Bella Hadid. Kendall Jenner. Two of the most renowned names, and faces, in the fashion world. Despite their natural beauty, both supermodels are alleged to have undergone surgical blepharoplasty or lift procedures to raise the outer corners of their eyes, stretch the skin up towards their temples, and narrow their gaze to fashion a kind of slanted squint. This trend, referred to on Instagram and TikTok as #foxeyes, has inspired thousands of makeup fans to recreate the look by shaving off half their eyebrow, redrawing it at a steeper angle and using makeup to create the appearance of slanted eyes. There’s also the ‘strained eye’ or ‘migraine pose’, involving placing one’s hand by the temple and stretching the eye outwards. I’m sure that you, like me, hadn’t really thought anything of it. Indeed, I’m even partial to the old ‘migraine pose’ myself. It’s just a beauty trend, right? But there does seem to be something amiss. How is it that supermodels can make narrow, slanted ‘fox eyes’ fashionable and desirable in western culture, when for decades Asian people have suffered racial abuse for theirs?

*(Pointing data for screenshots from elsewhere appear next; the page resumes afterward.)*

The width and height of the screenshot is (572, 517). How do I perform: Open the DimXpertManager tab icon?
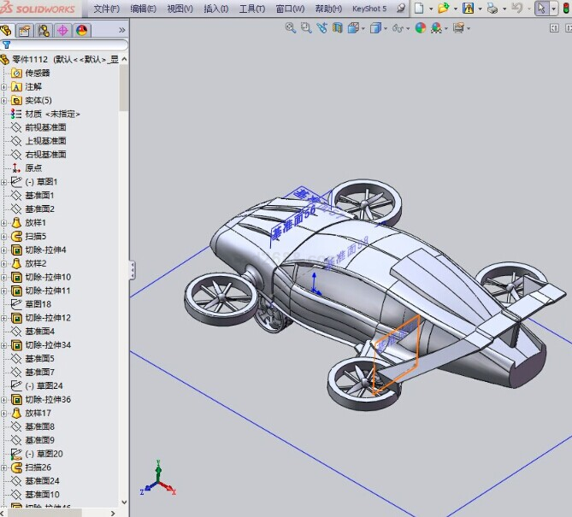(62, 31)
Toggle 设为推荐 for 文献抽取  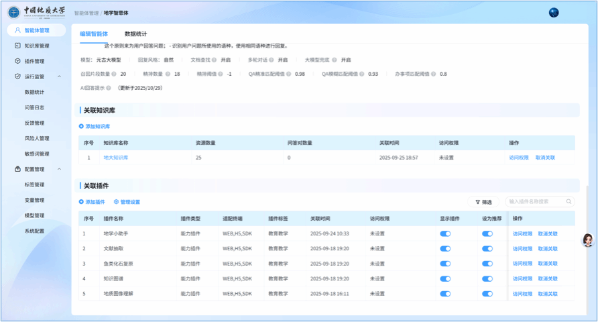487,248
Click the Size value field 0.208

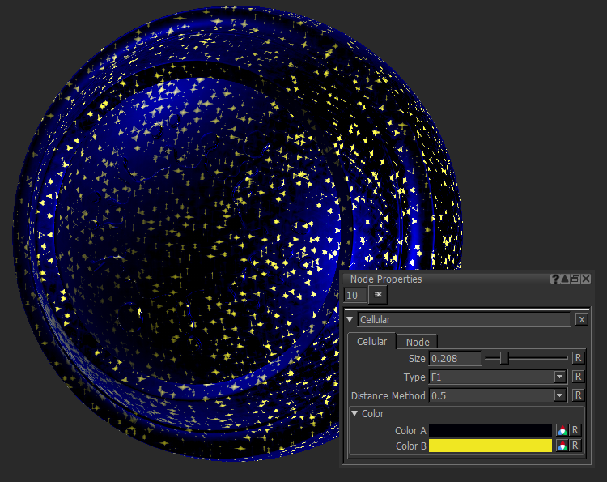[455, 357]
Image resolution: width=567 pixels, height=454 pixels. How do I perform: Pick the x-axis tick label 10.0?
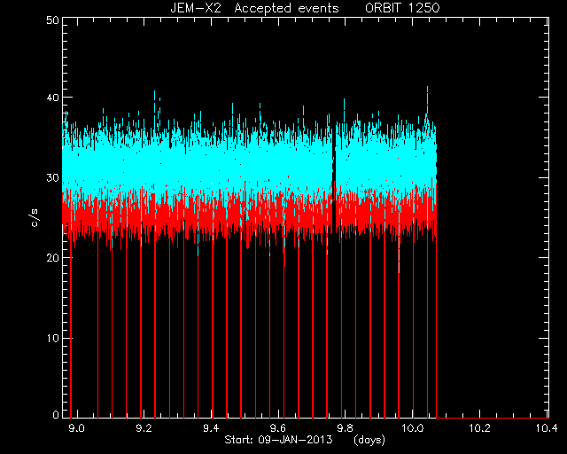(413, 428)
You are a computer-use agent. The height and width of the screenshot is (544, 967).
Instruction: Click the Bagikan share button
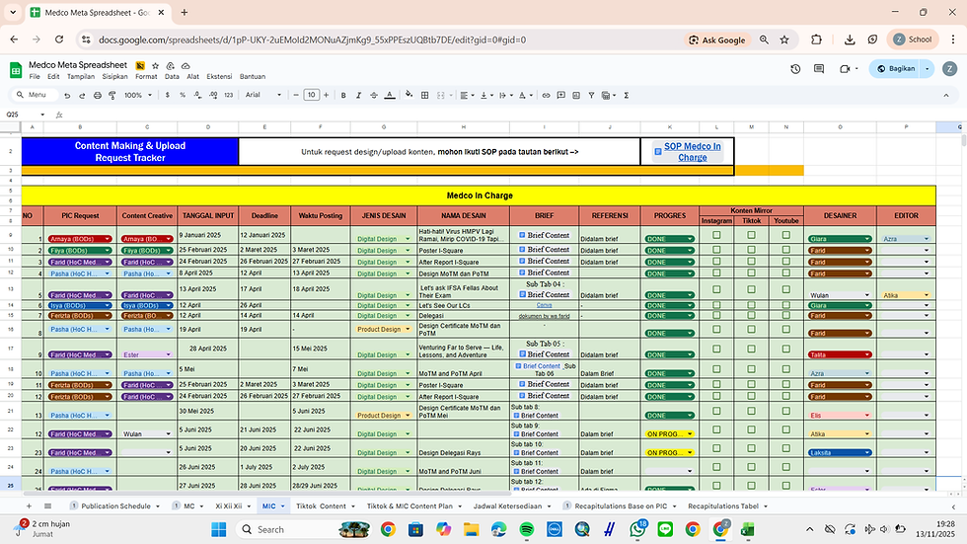coord(898,69)
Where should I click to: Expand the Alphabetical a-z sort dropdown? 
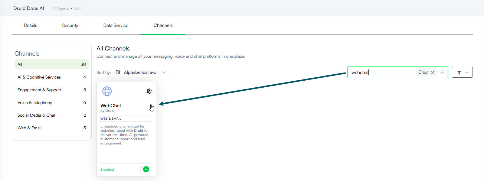[164, 72]
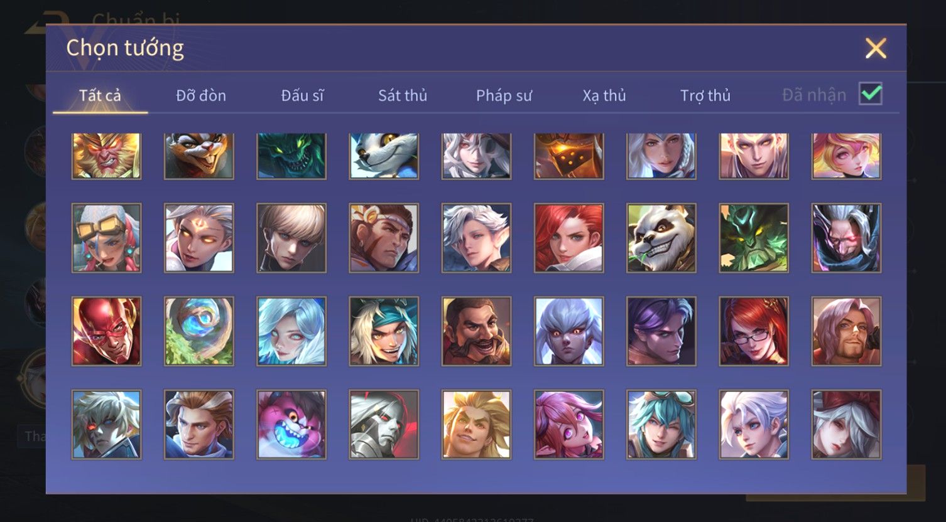
Task: Switch to the Trợ thủ tab
Action: (705, 95)
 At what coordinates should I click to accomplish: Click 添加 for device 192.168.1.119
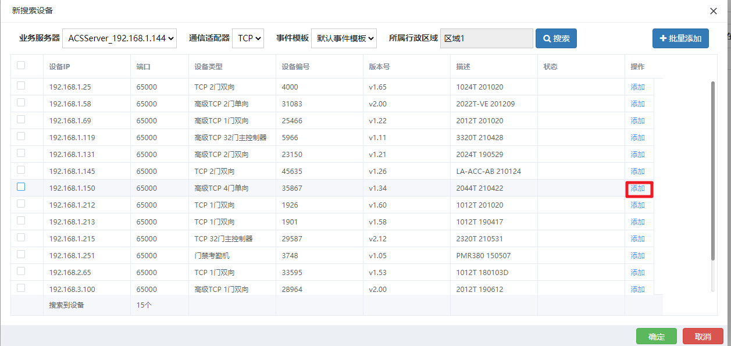coord(639,137)
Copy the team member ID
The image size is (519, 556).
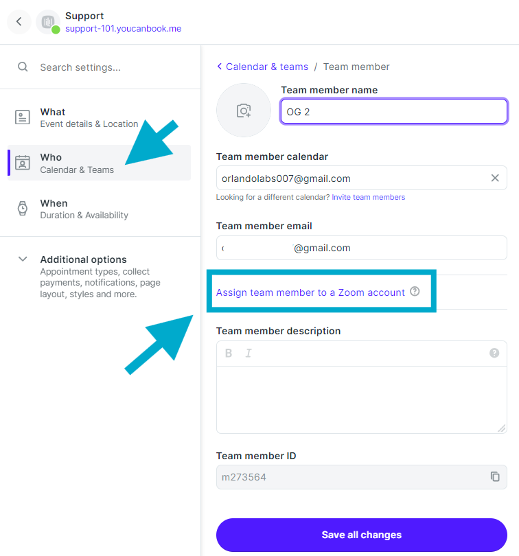[x=495, y=476]
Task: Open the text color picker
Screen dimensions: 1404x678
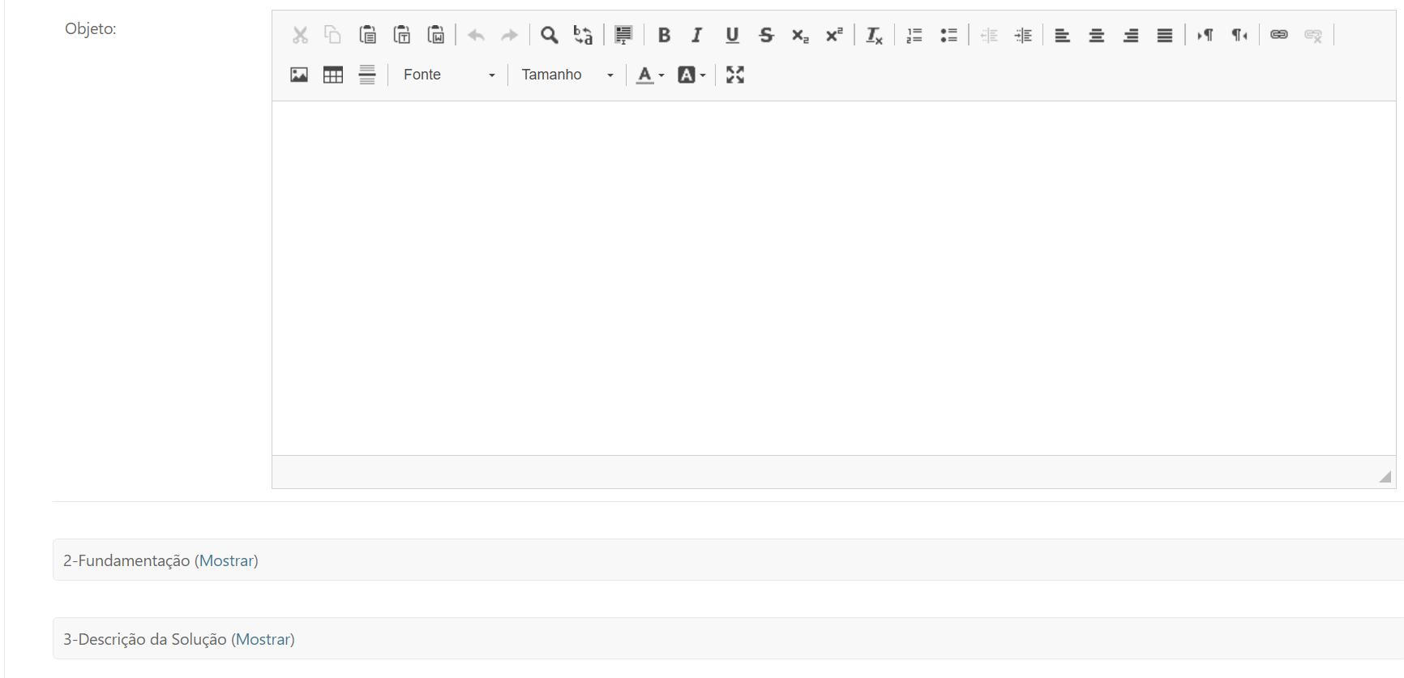Action: pyautogui.click(x=650, y=75)
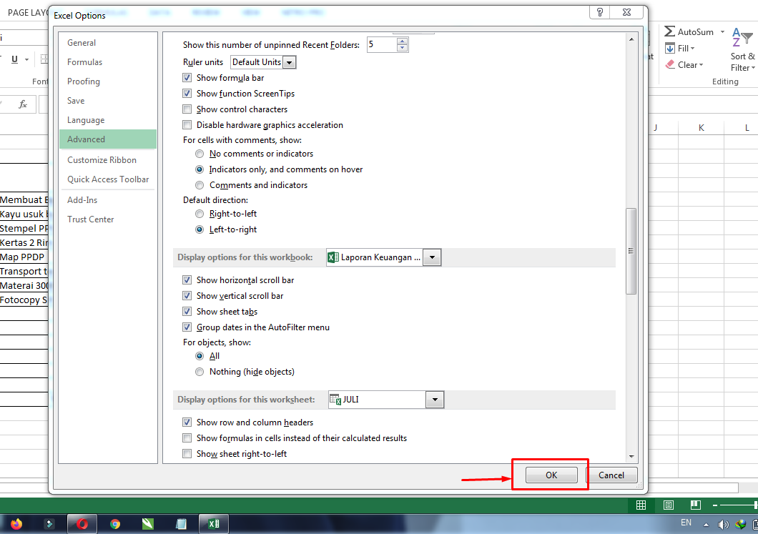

Of course, the fox eyes trend is no direct attempt to emulate Asian eyes. Could it be that, by bringing a ‘look’ similar to that of Asian eyes to the forefront of western beauty standards, these high-profile figures are actually encouraging the western world to see the slanted, narrow eye shape of Asian people as appealing? This is certainly a nice prospect; one which could give a great deal of confidence to young Asians worried about looking different. I remember myself aged just nine or ten, being told by one of my primary school friends that she and her mum thought my ‘almond-shaped eyes’ were ‘beautiful’. It was the first time I’d ever been told anything like that, having got used to being taunted by other kids – and that tender comment has stuck with me to this day.
However, here’s where we start to run into problems. The physical acts behind the fox eyes trend and ‘strained eye’ pose, of drawing the corner of one’s eye outwards, recall to a concerning extent the racial abuse that Asian immigrants to the west have faced because of the shape of their eyes. My own family experience is just one example of an entire demographic that has been subjected to the racist mocking of Asian eyes. My mum, having grown up in Leeds in the 60s and 70s as the daughter of Mongolian immigrants, regularly encountered the old pulling of eyes into slits. Even me and my brother – decades later, and with 50% non-Asian DNA – have suffered the same treatment. In 2014 in Austria a group of boorish youths walked past my mum and brother, shouting abuse in German and pulling their eyes upwards. Last year my brother went to the Man United v Newcastle game at Old Trafford where he was jeered at by a group of Geordies, also finding the corners of their eyes in sudden need of a massage. But the point is: even today, in 2020, having slanted eyes is still the butt of racist jibes; yet it’s somehow become acceptable and even sexy in western culture to narrow, pull and elongate your eyes to create the same effect.
Like all beauty trends, #foxeyes will go out of fashion, and soon wide-open dinner-plate eyes will be the next big thing. But Asian eyes are not just a trend. And we, unlike billionaire supermodels, can’t just change the shape of our eyes with a surgical intervention, knowing that society will latch onto it as a beauty statement. Indeed, it’s a welcome change to see slanted eyes being spotlighted as beautiful, but I have serious doubts about whether Bella Hadid would be heckled by people pulling their eyes into slits if she walked into Old Trafford. While there’s nothing inherently wrong or bigoted about #foxeyes, it’s precisely our society’s narrow field of vision that leads us into obfuscating this real-life problem beneath the glossy façade of a popular beauty trend.